● What this task involves
Keeping each line exactly as it is, output all of the records.
+++
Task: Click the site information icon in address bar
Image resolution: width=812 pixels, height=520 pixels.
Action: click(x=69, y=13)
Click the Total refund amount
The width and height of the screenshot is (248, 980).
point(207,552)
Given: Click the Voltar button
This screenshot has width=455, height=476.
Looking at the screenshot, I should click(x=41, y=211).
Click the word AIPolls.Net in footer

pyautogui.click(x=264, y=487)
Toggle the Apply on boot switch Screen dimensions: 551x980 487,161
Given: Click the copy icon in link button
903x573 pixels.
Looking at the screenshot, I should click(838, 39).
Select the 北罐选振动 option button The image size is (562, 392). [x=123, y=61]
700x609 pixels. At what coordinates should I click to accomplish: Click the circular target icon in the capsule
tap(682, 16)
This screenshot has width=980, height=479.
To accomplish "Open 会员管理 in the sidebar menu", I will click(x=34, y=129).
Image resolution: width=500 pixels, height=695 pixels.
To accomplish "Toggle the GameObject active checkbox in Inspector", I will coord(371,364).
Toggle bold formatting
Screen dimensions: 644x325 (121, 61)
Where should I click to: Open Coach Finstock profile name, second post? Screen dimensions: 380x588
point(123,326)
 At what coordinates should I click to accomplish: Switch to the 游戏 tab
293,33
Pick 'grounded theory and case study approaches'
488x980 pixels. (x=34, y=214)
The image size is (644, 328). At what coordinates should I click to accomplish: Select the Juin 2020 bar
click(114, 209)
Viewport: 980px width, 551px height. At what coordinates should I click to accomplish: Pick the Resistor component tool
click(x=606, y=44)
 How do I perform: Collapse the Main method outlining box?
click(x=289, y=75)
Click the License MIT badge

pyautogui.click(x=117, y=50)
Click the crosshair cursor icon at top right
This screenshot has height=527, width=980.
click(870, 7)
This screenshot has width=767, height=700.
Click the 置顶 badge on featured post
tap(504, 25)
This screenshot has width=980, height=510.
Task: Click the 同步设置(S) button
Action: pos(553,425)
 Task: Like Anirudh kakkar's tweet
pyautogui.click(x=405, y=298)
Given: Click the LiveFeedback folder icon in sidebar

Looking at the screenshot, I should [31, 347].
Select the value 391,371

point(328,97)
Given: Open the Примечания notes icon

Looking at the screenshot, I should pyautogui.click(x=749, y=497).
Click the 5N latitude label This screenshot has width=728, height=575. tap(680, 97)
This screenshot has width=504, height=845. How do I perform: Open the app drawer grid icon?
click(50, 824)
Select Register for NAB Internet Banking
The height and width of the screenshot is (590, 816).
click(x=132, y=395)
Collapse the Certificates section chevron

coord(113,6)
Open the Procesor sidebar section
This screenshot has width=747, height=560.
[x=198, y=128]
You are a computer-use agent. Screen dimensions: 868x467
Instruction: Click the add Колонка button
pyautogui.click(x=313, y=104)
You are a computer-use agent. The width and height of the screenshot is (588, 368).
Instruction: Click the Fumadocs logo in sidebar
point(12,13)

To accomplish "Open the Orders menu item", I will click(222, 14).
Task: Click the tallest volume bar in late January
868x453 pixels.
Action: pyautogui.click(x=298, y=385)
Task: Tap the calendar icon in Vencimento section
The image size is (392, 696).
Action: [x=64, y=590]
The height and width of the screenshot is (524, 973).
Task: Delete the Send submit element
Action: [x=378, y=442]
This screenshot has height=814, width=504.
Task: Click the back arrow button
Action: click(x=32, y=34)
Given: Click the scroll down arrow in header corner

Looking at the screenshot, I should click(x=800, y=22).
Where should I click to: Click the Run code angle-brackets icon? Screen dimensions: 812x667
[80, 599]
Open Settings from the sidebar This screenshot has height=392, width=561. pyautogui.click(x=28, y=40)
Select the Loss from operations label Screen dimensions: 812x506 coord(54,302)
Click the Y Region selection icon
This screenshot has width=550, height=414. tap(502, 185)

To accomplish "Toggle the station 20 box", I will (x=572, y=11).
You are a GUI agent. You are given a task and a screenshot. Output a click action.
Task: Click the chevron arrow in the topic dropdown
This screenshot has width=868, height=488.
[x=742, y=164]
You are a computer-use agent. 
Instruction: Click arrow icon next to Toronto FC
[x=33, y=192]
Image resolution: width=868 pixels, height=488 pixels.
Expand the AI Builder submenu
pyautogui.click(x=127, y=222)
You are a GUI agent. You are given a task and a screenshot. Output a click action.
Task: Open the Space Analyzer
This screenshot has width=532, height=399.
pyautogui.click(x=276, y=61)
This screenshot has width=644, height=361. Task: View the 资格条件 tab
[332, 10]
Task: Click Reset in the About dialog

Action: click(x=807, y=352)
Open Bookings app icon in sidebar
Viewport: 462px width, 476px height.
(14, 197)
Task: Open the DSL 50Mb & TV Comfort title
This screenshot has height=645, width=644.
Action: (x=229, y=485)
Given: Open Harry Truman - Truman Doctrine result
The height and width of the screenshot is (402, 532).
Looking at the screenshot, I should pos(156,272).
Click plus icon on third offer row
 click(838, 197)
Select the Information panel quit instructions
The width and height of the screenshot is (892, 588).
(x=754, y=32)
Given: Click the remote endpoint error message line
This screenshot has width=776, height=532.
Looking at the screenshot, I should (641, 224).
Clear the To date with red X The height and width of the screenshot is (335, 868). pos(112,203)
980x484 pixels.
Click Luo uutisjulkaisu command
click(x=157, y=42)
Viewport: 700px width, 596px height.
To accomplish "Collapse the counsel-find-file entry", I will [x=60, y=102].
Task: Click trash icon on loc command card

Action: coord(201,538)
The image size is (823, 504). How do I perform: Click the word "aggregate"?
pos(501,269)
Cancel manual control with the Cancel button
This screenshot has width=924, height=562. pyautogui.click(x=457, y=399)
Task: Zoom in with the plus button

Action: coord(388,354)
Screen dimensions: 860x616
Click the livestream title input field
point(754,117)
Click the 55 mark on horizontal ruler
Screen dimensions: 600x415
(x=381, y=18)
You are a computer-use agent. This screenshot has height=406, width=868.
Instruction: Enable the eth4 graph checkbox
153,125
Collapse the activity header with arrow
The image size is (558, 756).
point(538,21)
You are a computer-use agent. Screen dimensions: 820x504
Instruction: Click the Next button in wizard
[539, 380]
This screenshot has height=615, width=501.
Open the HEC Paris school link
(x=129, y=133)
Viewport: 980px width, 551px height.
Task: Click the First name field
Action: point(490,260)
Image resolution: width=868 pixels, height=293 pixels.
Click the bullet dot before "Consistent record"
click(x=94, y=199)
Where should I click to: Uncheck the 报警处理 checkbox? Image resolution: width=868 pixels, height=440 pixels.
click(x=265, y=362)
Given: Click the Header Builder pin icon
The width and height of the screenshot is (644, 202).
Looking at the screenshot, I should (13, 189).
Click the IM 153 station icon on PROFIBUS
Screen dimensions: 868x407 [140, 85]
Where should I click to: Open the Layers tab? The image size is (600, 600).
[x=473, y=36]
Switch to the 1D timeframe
+++
● Solution for this problem
Task: Click the site information icon in address bar
Image resolution: width=812 pixels, height=520 pixels.
Action: click(x=69, y=13)
Click the Total refund amount
The width and height of the screenshot is (248, 980).
point(207,552)
Given: Click the Voltar button
This screenshot has width=455, height=476.
Looking at the screenshot, I should click(x=41, y=211).
Click the word AIPolls.Net in footer

pyautogui.click(x=264, y=487)
Toggle the Apply on boot switch Screen dimensions: 551x980 487,161
Given: Click the copy icon in link button
903x573 pixels.
Looking at the screenshot, I should click(838, 39).
Select the 北罐选振动 option button The image size is (562, 392). [x=123, y=61]
700x609 pixels. At what coordinates should I click to accomplish: Click the circular target icon in the capsule
tap(682, 16)
This screenshot has width=980, height=479.
To accomplish "Open 会员管理 in the sidebar menu", I will click(x=34, y=129).
Image resolution: width=500 pixels, height=695 pixels.
To accomplish "Toggle the GameObject active checkbox in Inspector", I will coord(371,364).
Toggle bold formatting
Screen dimensions: 644x325 (121, 61)
Where should I click to: Open Coach Finstock profile name, second post? Screen dimensions: 380x588
point(123,326)
 At what coordinates should I click to accomplish: Switch to the 游戏 tab
293,33
Pick 'grounded theory and case study approaches'
488x980 pixels. (x=34, y=214)
The image size is (644, 328). At what coordinates should I click to accomplish: Select the Juin 2020 bar
click(114, 209)
Viewport: 980px width, 551px height. At what coordinates should I click to accomplish: Pick the Resistor component tool
click(x=606, y=44)
 How do I perform: Collapse the Main method outlining box?
click(x=289, y=75)
Click the License MIT badge

pyautogui.click(x=117, y=50)
Click the crosshair cursor icon at top right
This screenshot has height=527, width=980.
click(870, 7)
This screenshot has width=767, height=700.
Click the 置顶 badge on featured post
tap(504, 25)
This screenshot has width=980, height=510.
Task: Click the 同步设置(S) button
Action: pos(553,425)
 Task: Like Anirudh kakkar's tweet
pyautogui.click(x=405, y=298)
Given: Click the LiveFeedback folder icon in sidebar

Looking at the screenshot, I should [31, 347].
Select the value 391,371

point(328,97)
Given: Open the Примечания notes icon

Looking at the screenshot, I should pyautogui.click(x=749, y=497).
Click the 5N latitude label This screenshot has width=728, height=575. tap(680, 97)
This screenshot has width=504, height=845. How do I perform: Open the app drawer grid icon?
click(50, 824)
Select Register for NAB Internet Banking
The height and width of the screenshot is (590, 816).
click(x=132, y=395)
Collapse the Certificates section chevron

coord(113,6)
Open the Procesor sidebar section
This screenshot has width=747, height=560.
[x=198, y=128]
You are a computer-use agent. Screen dimensions: 868x467
Instruction: Click the add Колонка button
pyautogui.click(x=313, y=104)
You are a computer-use agent. The width and height of the screenshot is (588, 368).
Instruction: Click the Fumadocs logo in sidebar
point(12,13)

To accomplish "Open the Orders menu item", I will click(222, 14).
Task: Click the tallest volume bar in late January
868x453 pixels.
Action: pyautogui.click(x=298, y=385)
Task: Tap the calendar icon in Vencimento section
The image size is (392, 696).
Action: [x=64, y=590]
The height and width of the screenshot is (524, 973).
Task: Delete the Send submit element
Action: [x=378, y=442]
This screenshot has height=814, width=504.
Task: Click the back arrow button
Action: click(x=32, y=34)
Given: Click the scroll down arrow in header corner

Looking at the screenshot, I should click(x=800, y=22).
Where should I click to: Click the Run code angle-brackets icon? Screen dimensions: 812x667
[80, 599]
Open Settings from the sidebar This screenshot has height=392, width=561. pyautogui.click(x=28, y=40)
Select the Loss from operations label Screen dimensions: 812x506 coord(54,302)
Click the Y Region selection icon
This screenshot has width=550, height=414. tap(502, 185)

To accomplish "Toggle the station 20 box", I will (x=572, y=11).
You are a GUI agent. You are given a task and a screenshot. Output a click action.
Task: Click the chevron arrow in the topic dropdown
This screenshot has width=868, height=488.
[x=742, y=164]
You are a computer-use agent. 
Instruction: Click arrow icon next to Toronto FC
[x=33, y=192]
Image resolution: width=868 pixels, height=488 pixels.
Expand the AI Builder submenu
pyautogui.click(x=127, y=222)
You are a GUI agent. You are given a task and a screenshot. Output a click action.
Task: Open the Space Analyzer
This screenshot has width=532, height=399.
pyautogui.click(x=276, y=61)
This screenshot has width=644, height=361. Task: View the 资格条件 tab
[332, 10]
Task: Click Reset in the About dialog

Action: click(x=807, y=352)
Open Bookings app icon in sidebar
Viewport: 462px width, 476px height.
(14, 197)
Task: Open the DSL 50Mb & TV Comfort title
This screenshot has height=645, width=644.
Action: (x=229, y=485)
Given: Open Harry Truman - Truman Doctrine result
The height and width of the screenshot is (402, 532).
Looking at the screenshot, I should pos(156,272).
Click plus icon on third offer row
 click(838, 197)
Select the Information panel quit instructions
The width and height of the screenshot is (892, 588).
(x=754, y=32)
Given: Click the remote endpoint error message line
This screenshot has width=776, height=532.
Looking at the screenshot, I should (641, 224).
Clear the To date with red X The height and width of the screenshot is (335, 868). pos(112,203)
980x484 pixels.
Click Luo uutisjulkaisu command
click(x=157, y=42)
Viewport: 700px width, 596px height.
To accomplish "Collapse the counsel-find-file entry", I will [x=60, y=102].
Task: Click trash icon on loc command card

Action: coord(201,538)
The image size is (823, 504). How do I perform: Click the word "aggregate"?
pos(501,269)
Cancel manual control with the Cancel button
This screenshot has width=924, height=562. pyautogui.click(x=457, y=399)
Task: Zoom in with the plus button

Action: coord(388,354)
Screen dimensions: 860x616
Click the livestream title input field
point(754,117)
Click the 55 mark on horizontal ruler
Screen dimensions: 600x415
(x=381, y=18)
You are a computer-use agent. This screenshot has height=406, width=868.
Instruction: Enable the eth4 graph checkbox
153,125
Collapse the activity header with arrow
The image size is (558, 756).
point(538,21)
You are a computer-use agent. Screen dimensions: 820x504
Instruction: Click the Next button in wizard
[539, 380]
This screenshot has height=615, width=501.
Open the HEC Paris school link
(x=129, y=133)
Viewport: 980px width, 551px height.
Task: Click the First name field
Action: point(490,260)
Image resolution: width=868 pixels, height=293 pixels.
Click the bullet dot before "Consistent record"
click(x=94, y=199)
Where should I click to: Uncheck the 报警处理 checkbox? Image resolution: width=868 pixels, height=440 pixels.
click(x=265, y=362)
Given: Click the Header Builder pin icon
The width and height of the screenshot is (644, 202).
Looking at the screenshot, I should (13, 189).
Click the IM 153 station icon on PROFIBUS
Screen dimensions: 868x407 [140, 85]
Where should I click to: Open the Layers tab? The image size is (600, 600).
[x=473, y=36]
Switch to the 1D timeframe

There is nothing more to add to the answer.